Sunday, July 19, 2009

FBI arrests former Goldman Sachs programmer on software-theft charge

by Judy Peet/The Star-Ledger
Monday July 06, 2009, 12:01 PM

A Russian-born computer programmer from North Caldwell was arrested by the FBI at Newark Liberty International Airport and charged with trade-secret theft, authorities said.

Sergey Aleynikov, 39, a former software designer for Goldman Sachs, posted 10 percent of his $750,000 bail and was released from a Manhattan jail this afternoon. He is charged with downloading propriety software from his former employer and sending secret codes to a web account in Germany, authorities said.

Aleynikov was arrested as he arrived in Newark Friday night on a flight from Chicago, He went before a federal judge in New York on Saturday.

The FBI affidavit stated that on four occasions since June 1, he used his personal passwords to download 32 megabytes of data from the Goldman Sachs servers in New Jersey.

Aleynikov resigned his job June. 5.

He told his former Goldman Sachs supervisor that he had a job with a Chicago company that also engaged in high-volume automated trading, authorities said. He said the job paid approximately three times more than he made at Goldman Sachs.
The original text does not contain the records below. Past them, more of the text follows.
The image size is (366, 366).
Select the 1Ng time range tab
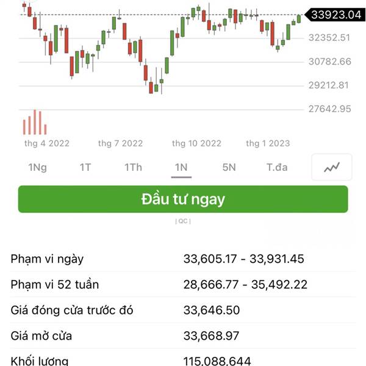click(x=37, y=167)
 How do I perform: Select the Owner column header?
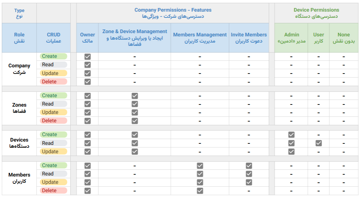(x=87, y=38)
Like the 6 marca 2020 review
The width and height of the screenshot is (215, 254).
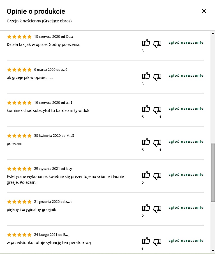point(146,76)
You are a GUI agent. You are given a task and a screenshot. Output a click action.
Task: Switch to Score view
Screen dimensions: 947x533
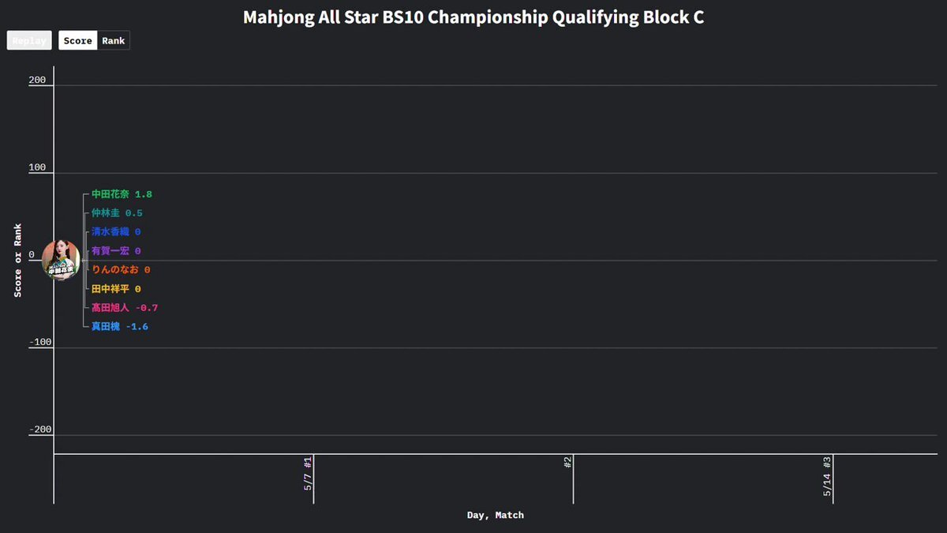[x=78, y=40]
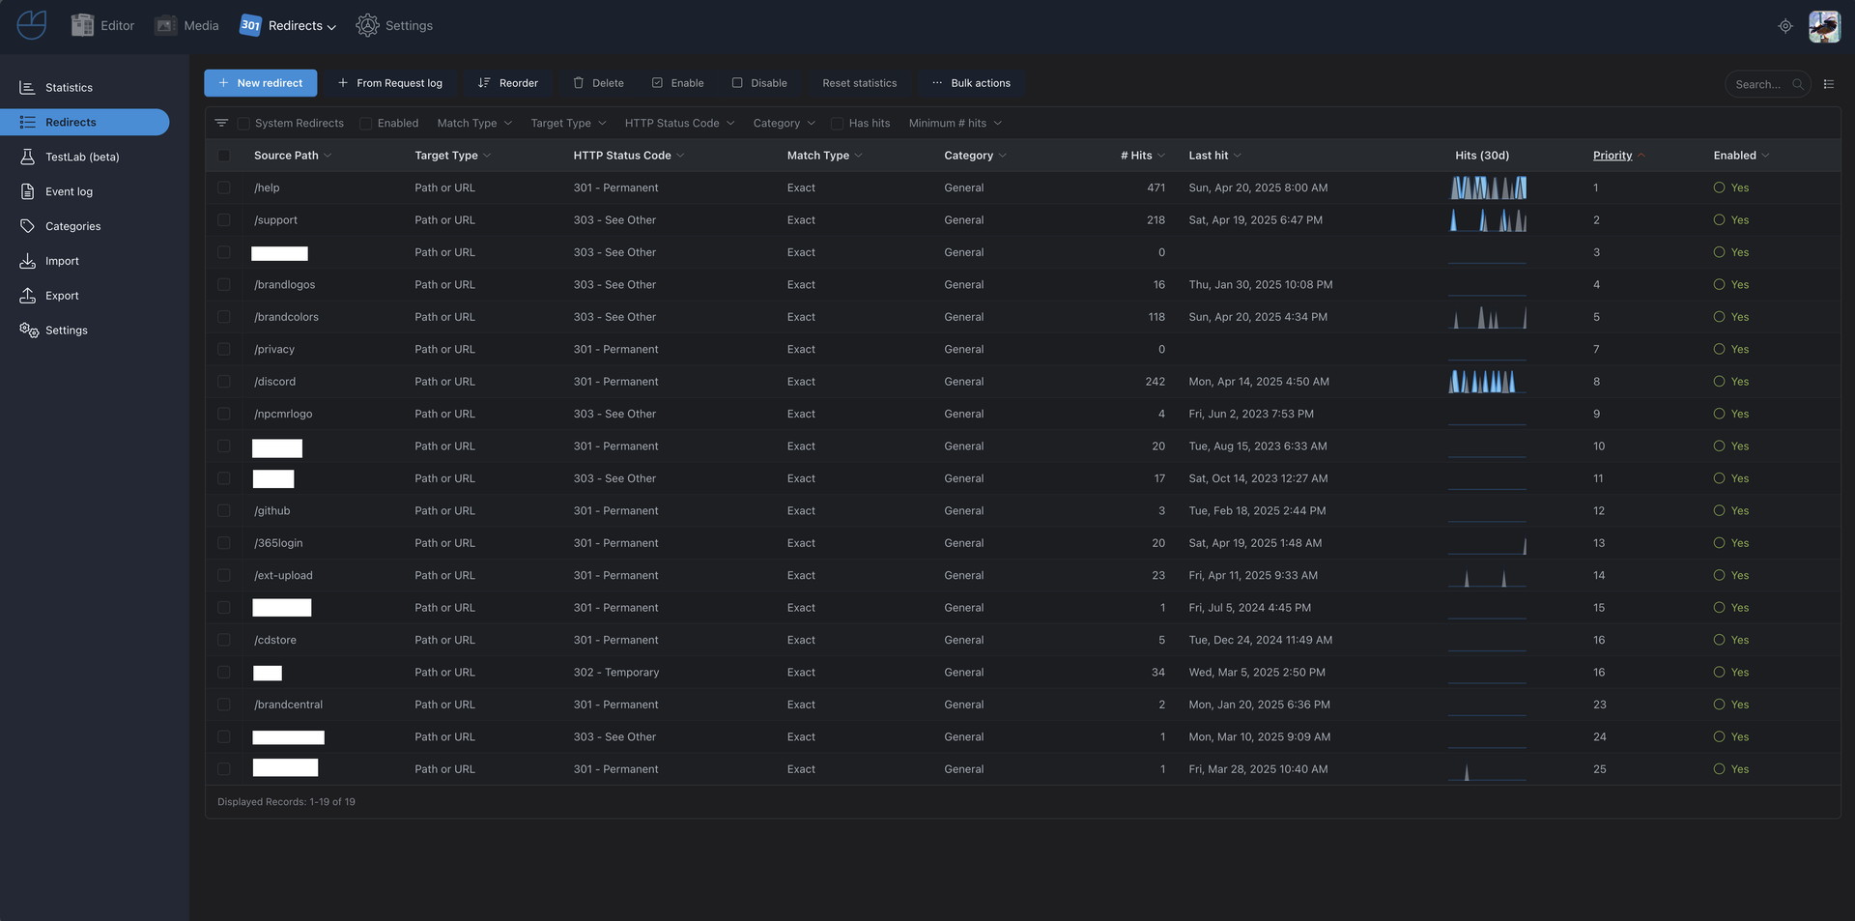Open TestLab (beta) flask icon
This screenshot has width=1855, height=921.
tap(27, 157)
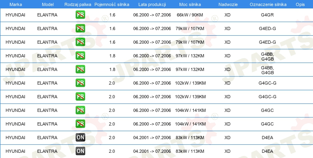Screen dimensions: 313x158
Task: Click the petrol icon in the 66kW / 90KM row
Action: (80, 15)
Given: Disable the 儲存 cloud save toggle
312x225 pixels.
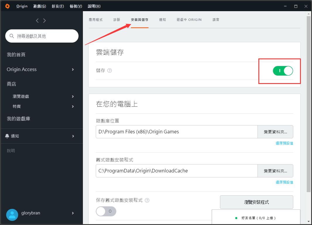Looking at the screenshot, I should coord(282,70).
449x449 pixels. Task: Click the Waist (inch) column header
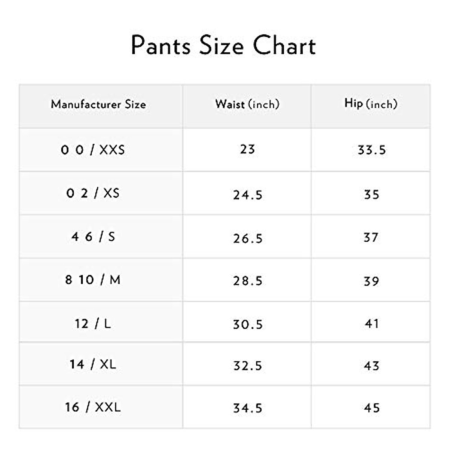(x=247, y=104)
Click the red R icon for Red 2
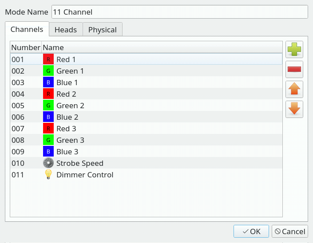Screen dimensions: 313x243 pos(48,94)
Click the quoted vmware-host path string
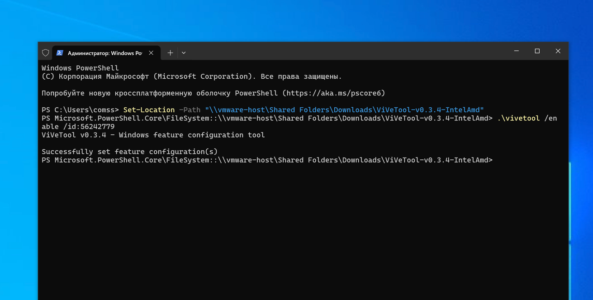 coord(344,110)
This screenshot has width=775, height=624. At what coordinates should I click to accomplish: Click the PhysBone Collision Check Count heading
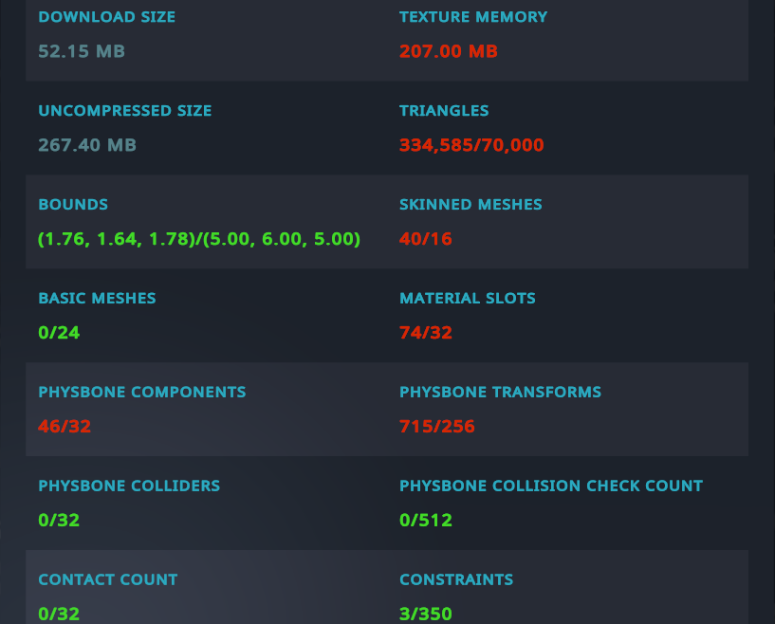(550, 486)
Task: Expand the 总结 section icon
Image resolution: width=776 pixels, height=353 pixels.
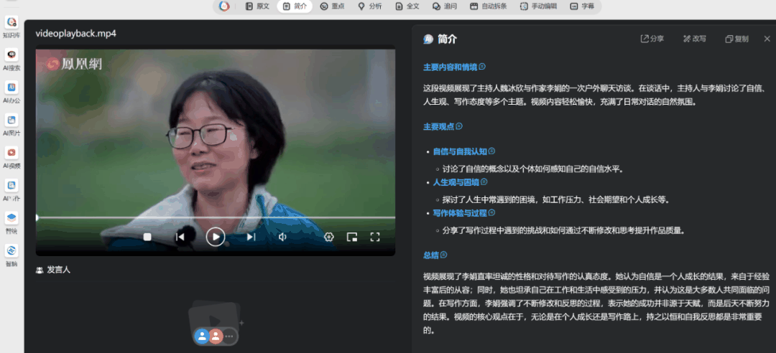Action: tap(443, 255)
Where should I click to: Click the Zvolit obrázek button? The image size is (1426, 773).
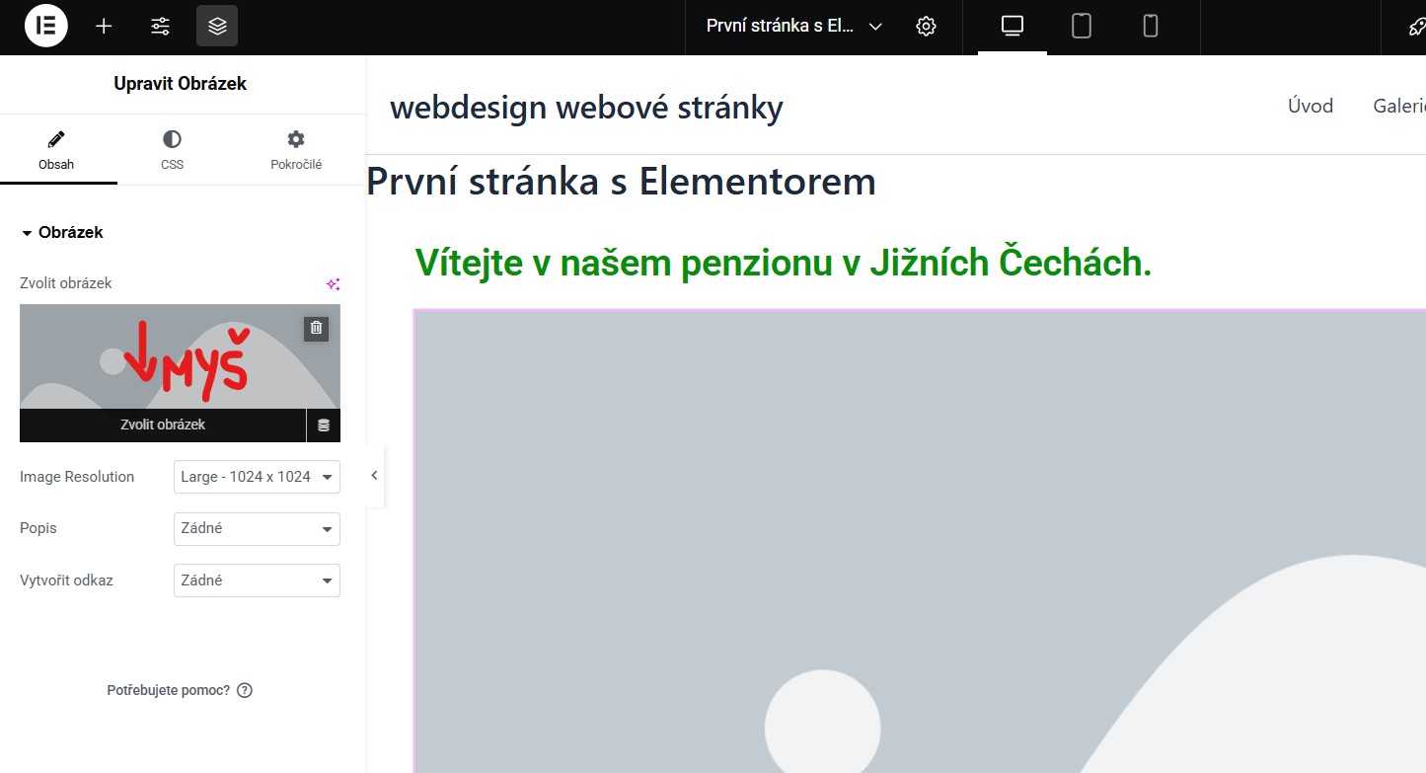pos(163,425)
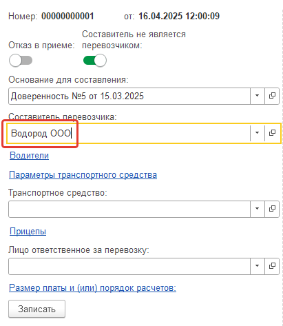
Task: Click the empty Транспортное средство field
Action: [x=129, y=209]
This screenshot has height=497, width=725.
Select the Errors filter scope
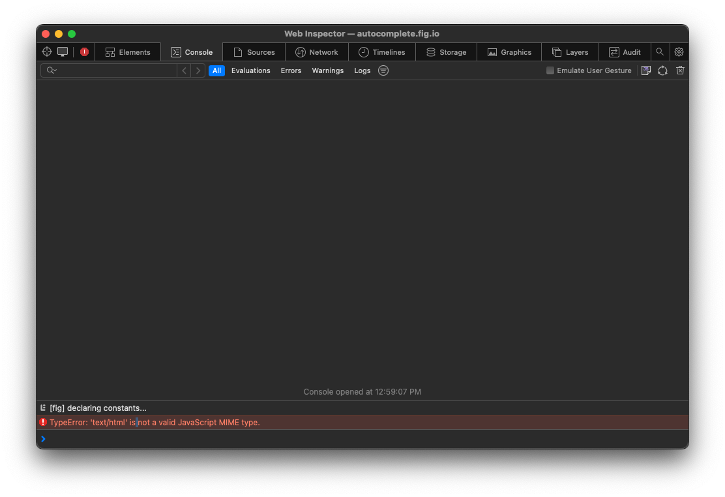coord(291,70)
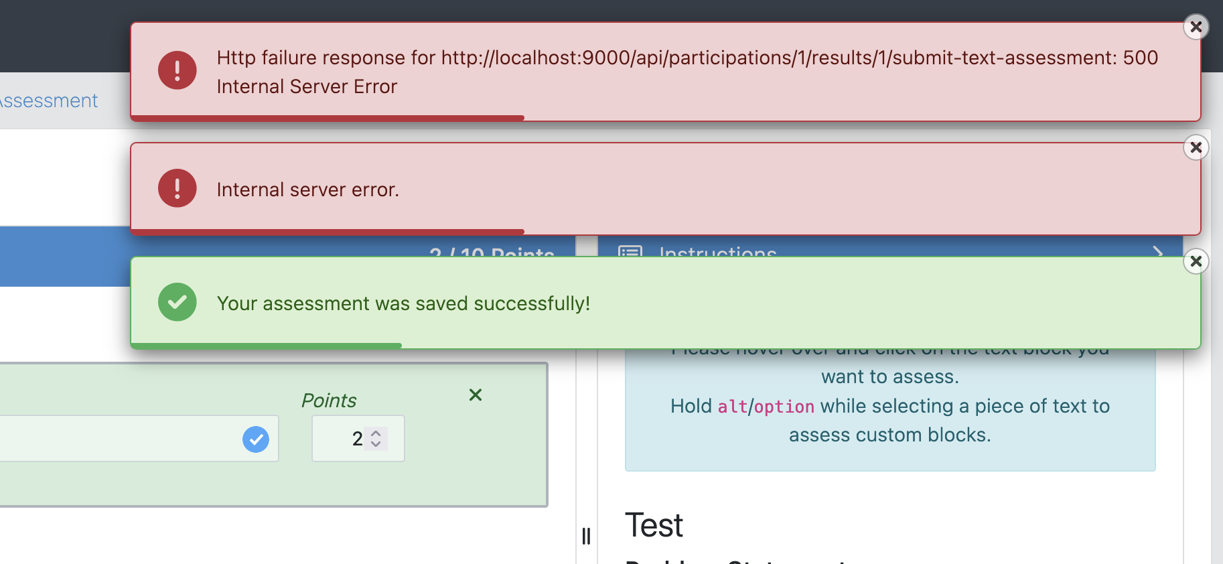
Task: Click the X icon on the points feedback widget
Action: (x=476, y=395)
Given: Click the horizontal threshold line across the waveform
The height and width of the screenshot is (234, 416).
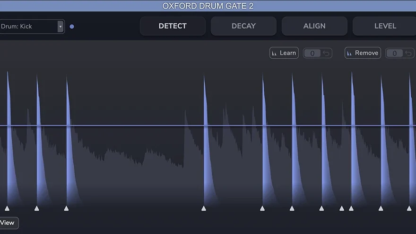Looking at the screenshot, I should [x=118, y=126].

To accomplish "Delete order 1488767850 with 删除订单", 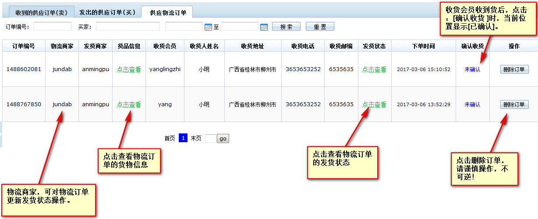I will [514, 104].
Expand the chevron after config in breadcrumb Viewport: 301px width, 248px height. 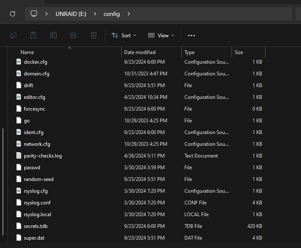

The downloads contained a program that uses "sophisticated mathematical formulas to place automated trades in the market," the FBI affidavit said. Those trades typically generate "many millions of dollars" each year.

An internal review by Goldman Sachs alleges that Aleynikov's work desktop was used at least four times after hours between June 1 and June 5 to transfer company information to the Germany-based website, the FBI said.

At the time of his arrest Aleynikov told the FBI that he had copied and encrypted files from his former employer. He claimed, however, that he only intended to collected "open source" files on which he had worked.

He said he later realized he "obtained more files than he intended." He claimed he abided by the confidentiality agreement he signed with Goldman Sachs, investigators said, and did not distribute any of the propriety software.